Answers: ‘I don’t know that anyone really knows what to do.’

Between 2002 and 2013, David Glenn, now 39, of Auburn, was charged and convicted of domestic violence assault, criminal trespass, criminal mischief, violating a protective order and criminal threatening with a dangerous weapon. He was also charged 10 times during that period with violating conditions of release from jail and convicted seven of those times.

But in four of his criminal cases — one in 2008 and three in 2009 — all charges were dismissed after Glenn was found not competent to stand trial because of intellectual disability. Those charges included criminal mischief, domestic violence assault, probation violation and violating condition of release.

The District Attorney’s Office wrote in its dismissal letter in August 2009 that the results of an examination by the State Forensic Service are that “the defendant does not appear to understand charges against him, is childlike in his behavior and thinking, and lacks the necessary capacities to proceed with trial. It does not appear that the defendant’s condition is likely to change.”

There are no efforts underway to fill the void into which Glenn, Wood, Calhoun and others like them have fallen, again and again. And, seemingly, there are none on the horizon.

“There’s a small but sometimes colorful number of people who fall into that group,” LeBlanc said. “In those situations, oftentimes the judge, the prosecutor and the defense all would like to find something to do, but in our system, in our society, it’s hard to know what that would be.

“I don’t know that anyone really knows what to do,” she added. “Many, many people would like to do something, but we haven’t been able to figure out what it is. . . . What are we willing to do socially in our society that we would find acceptable that would be helpful for these individuals as well as for our communities at large?”

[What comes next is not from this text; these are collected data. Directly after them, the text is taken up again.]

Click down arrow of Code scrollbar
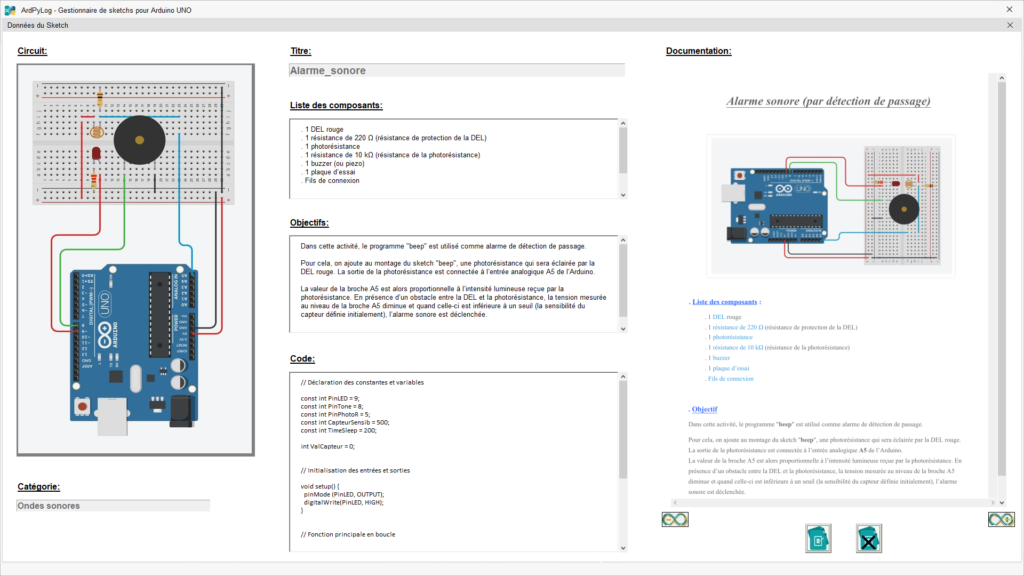1024x576 pixels. [623, 547]
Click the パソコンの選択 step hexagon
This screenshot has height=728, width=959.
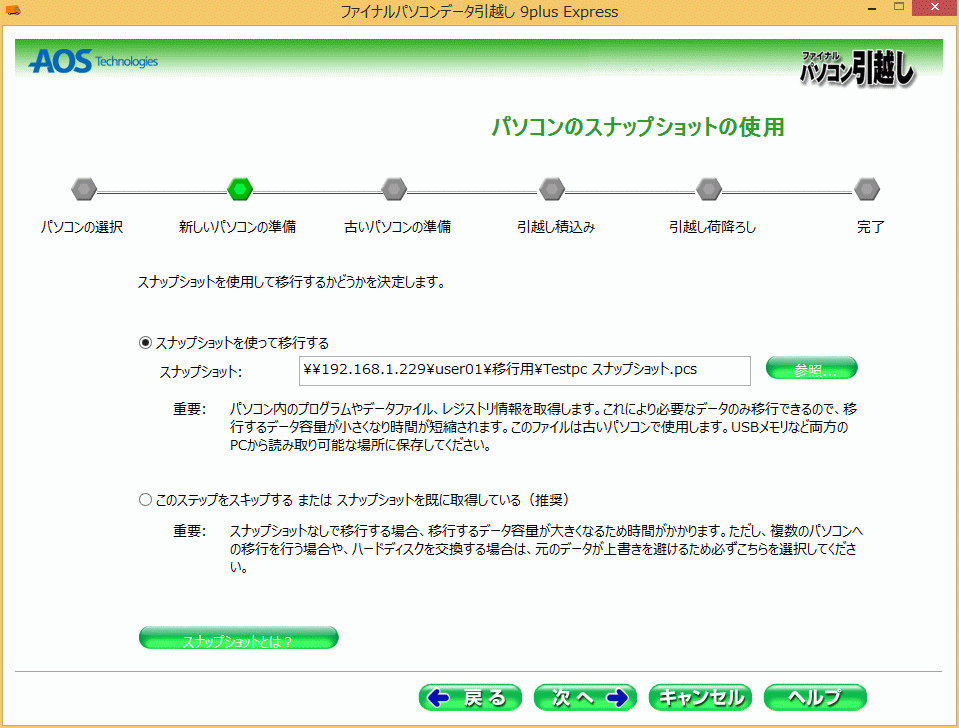coord(83,188)
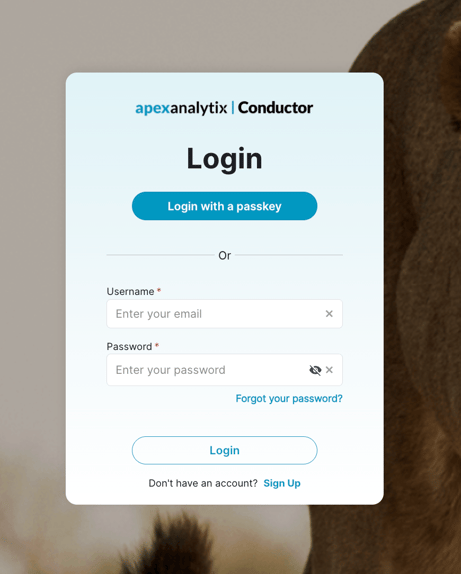Viewport: 461px width, 574px height.
Task: Click the Or divider text
Action: [x=224, y=255]
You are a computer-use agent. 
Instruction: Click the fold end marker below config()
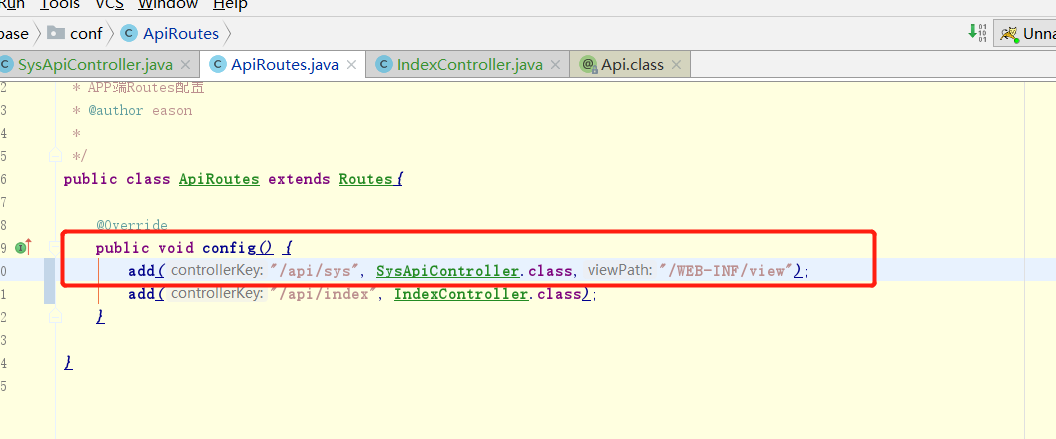56,316
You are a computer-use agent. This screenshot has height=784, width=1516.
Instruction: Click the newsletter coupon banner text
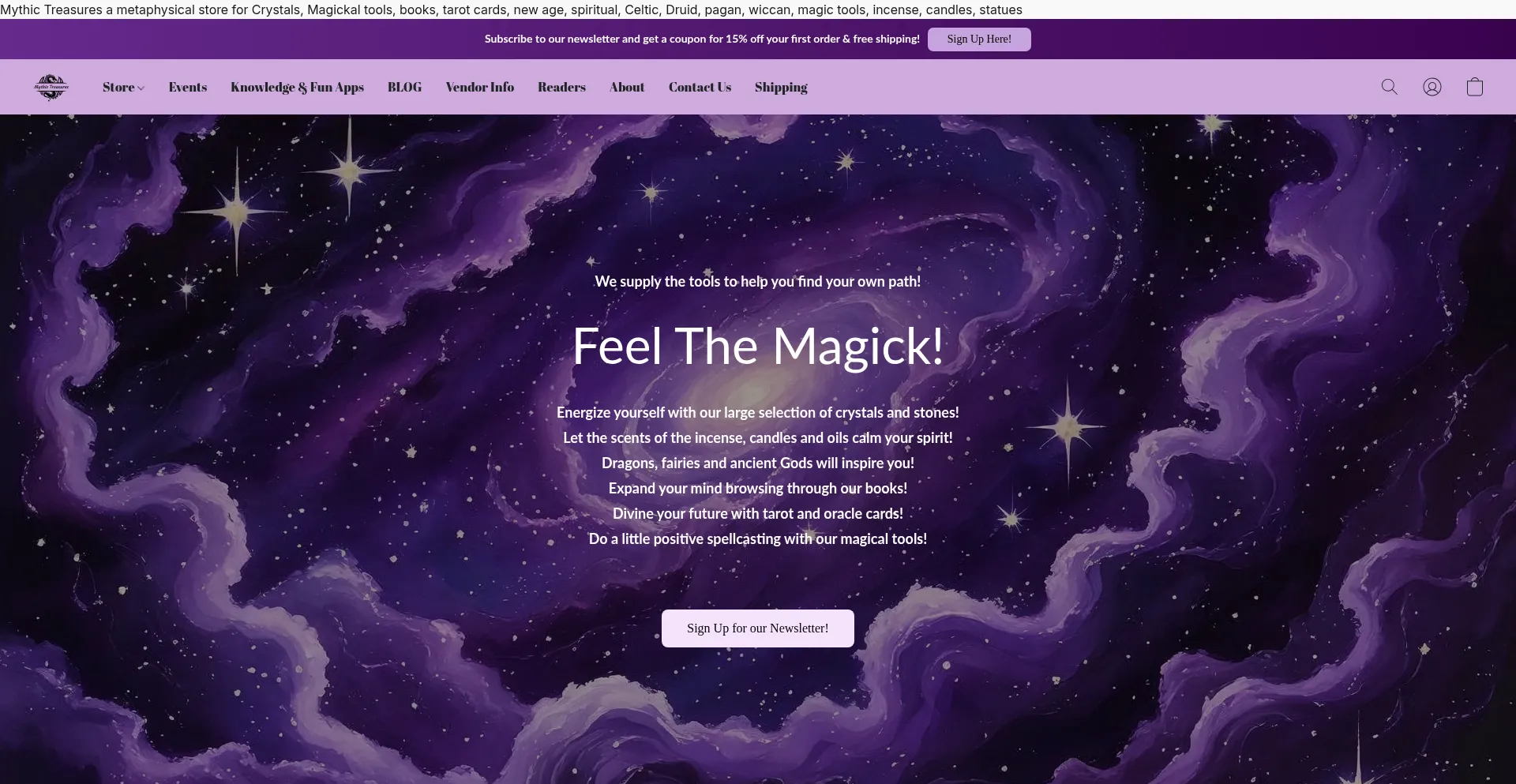point(702,39)
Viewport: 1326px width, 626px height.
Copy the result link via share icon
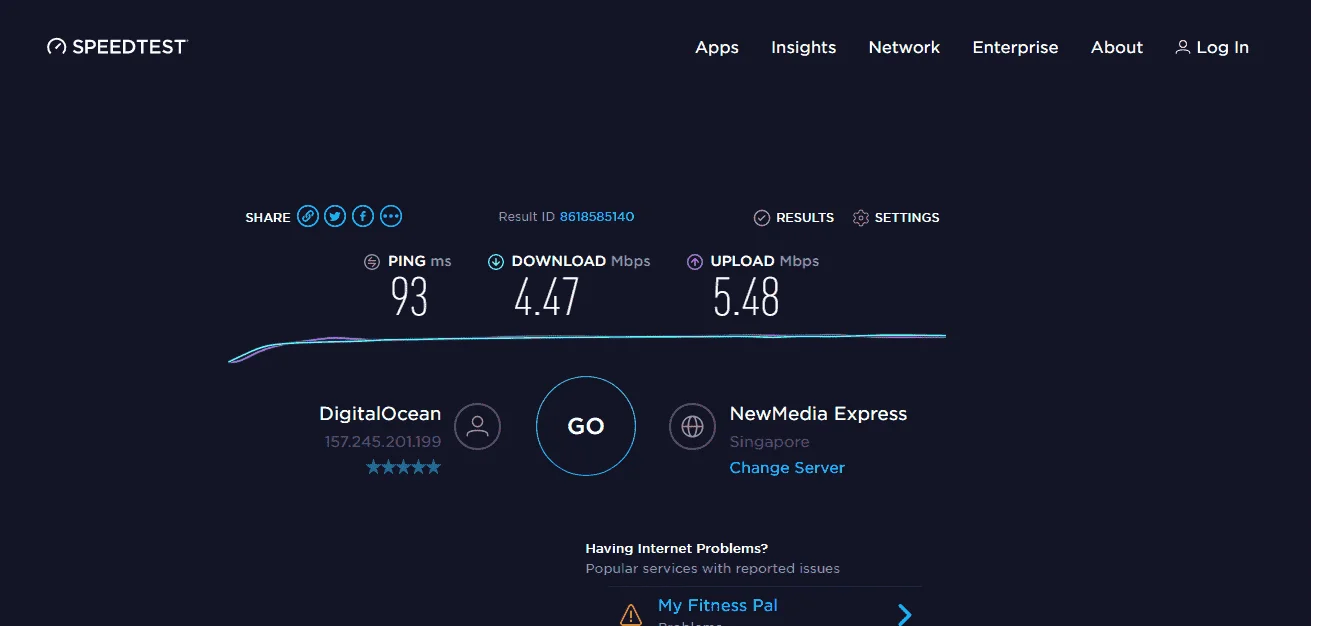308,216
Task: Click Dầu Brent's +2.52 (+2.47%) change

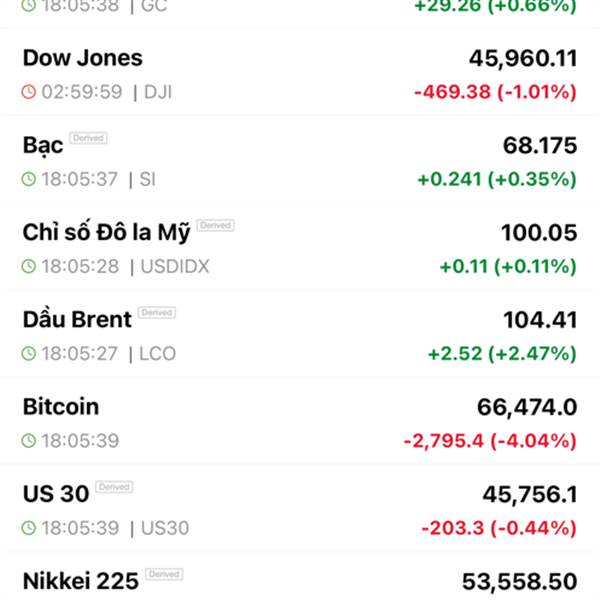Action: point(502,353)
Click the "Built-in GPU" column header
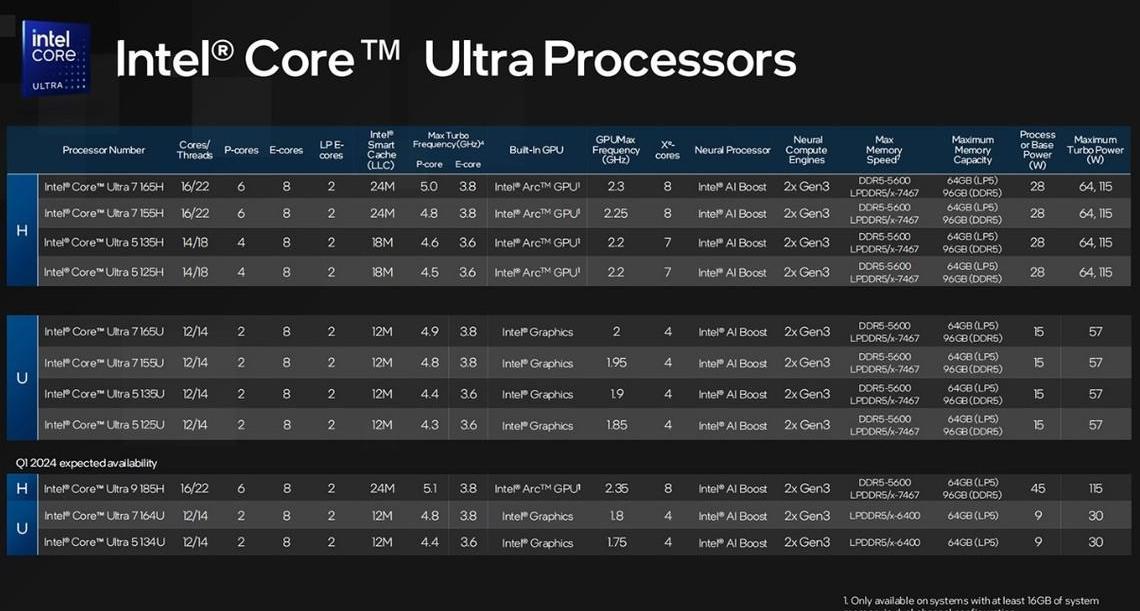1140x611 pixels. [x=536, y=150]
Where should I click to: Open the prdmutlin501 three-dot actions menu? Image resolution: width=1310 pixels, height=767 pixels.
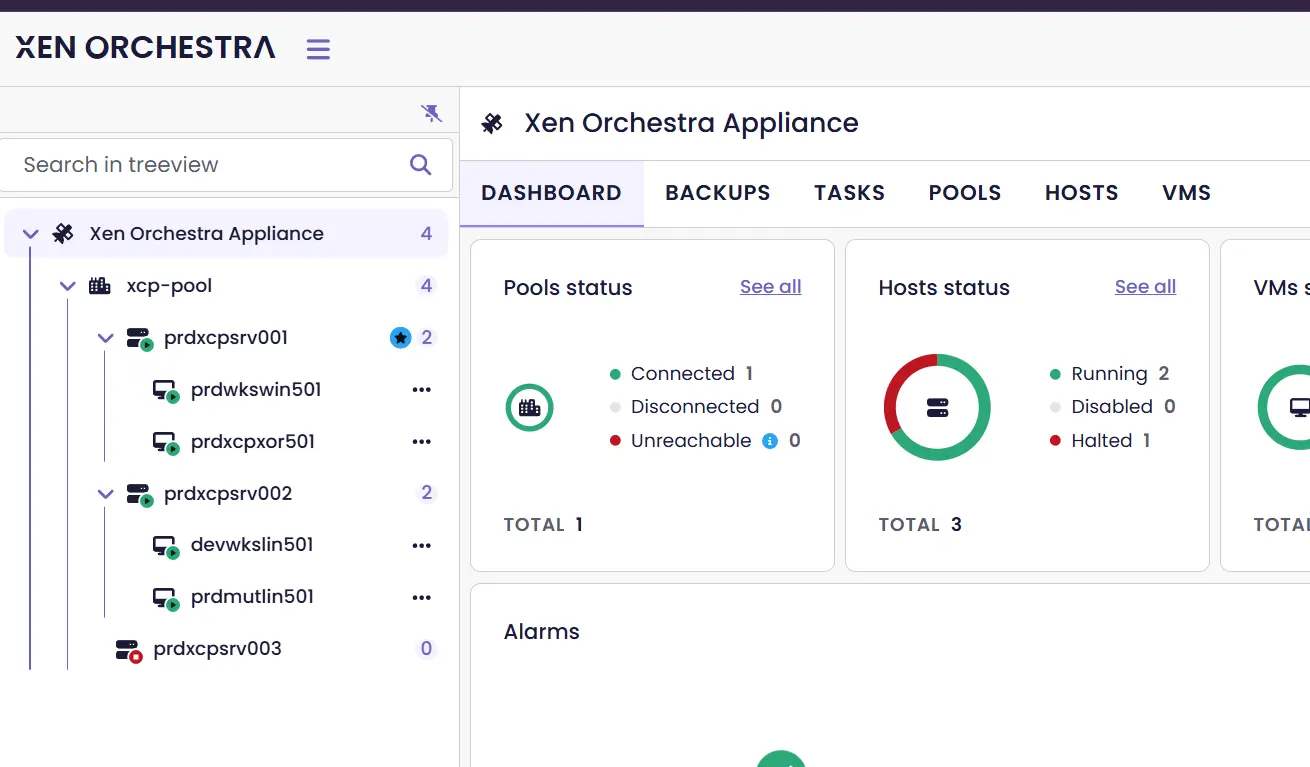(421, 597)
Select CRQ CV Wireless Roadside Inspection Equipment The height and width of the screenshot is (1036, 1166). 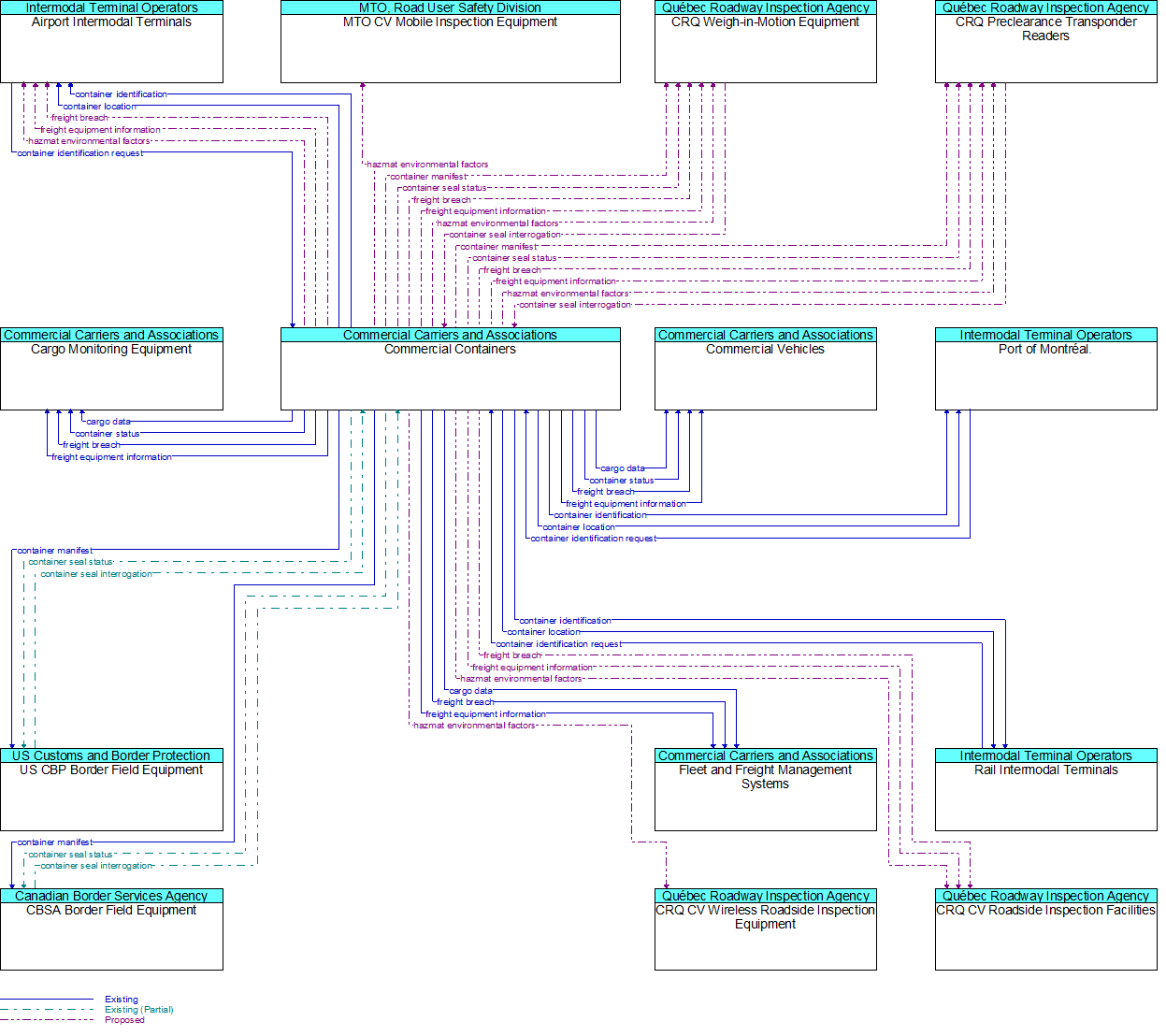click(x=765, y=935)
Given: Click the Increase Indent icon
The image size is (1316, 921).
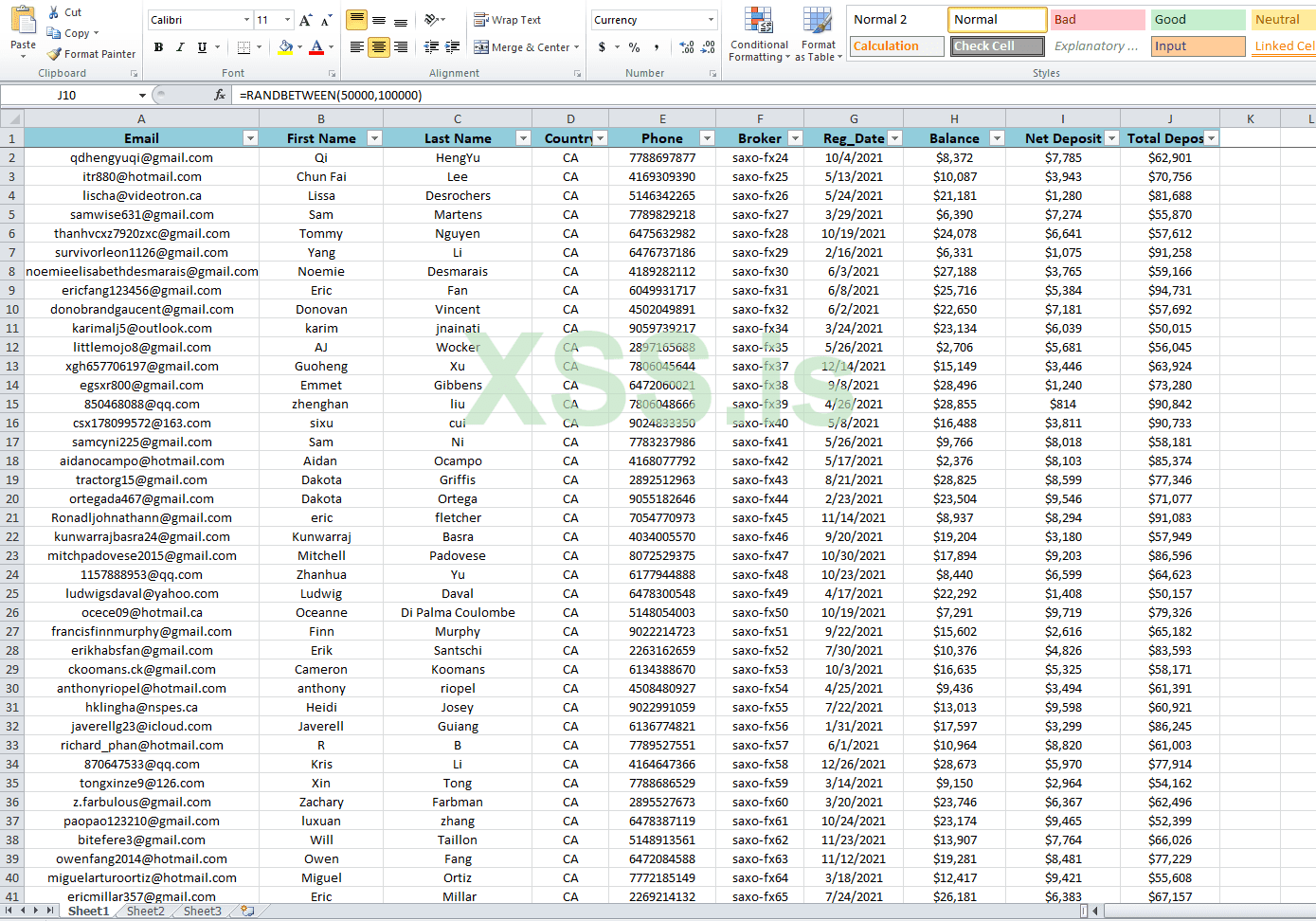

As an attorney on the front lines, Carey said he believes “there should be some type of oversight or adult services, a program or something that could at least come up with adult case management.”

He said all of the defendants he’s represented “could benefit from some type of supervision or service provider that could check on them and make sure they’re getting their needs met.”

Fairbanks, the Lewiston attorney who recently represented Calhoun, agreed that if the court could provide defendants with a case manager who could help steer them to support services once charges are dismissed, that would be ideal.

Expecting defendants to pursue services on their own likely wouldn’t work for them, he said. Despite even their best intentions, they may lack the capacity to follow through by themselves.

But Fairbanks pointed out that “if you make it a requirement (of the dismissal of charges,) I wouldn’t want to see them punished at the end of it for not following through,” he said. “I don’t know if there’s a good answer to that. I don’t think making it a requirement is necessarily the path to go down.”

Maine Rep. Barry Hobbins, D-Saco, who has served on the Legislature’s Judiciary Committee for 16 of his 26 years as a state lawmaker, said the issue of competency is one that has surfaced many times in the Legislature but never fully resolved.

“It’s one of those issues that sometimes falls between the cracks,” Hobbins said, not fitting squarely into any single legislative committee’s purview. “It’s one of those areas that, quite frankly, should possibly be addressed in a hybrid scenario of representatives on different committees of jurisdiction.”

He said he could envision a work group composed of lawmakers from various legislative committees, including judiciary, health and human services and criminal justice, as well as members of stakeholder and advocacy groups and medical and legal experts.

“I think that the time has come to consider this as one of those areas where you might want to consider a blue-ribbon commission approach,” he said. “We’ve done it in the past very successfully in many areas.”

“This is one where you’re dealing with a very, very vulnerable group of society,” Hobbins said.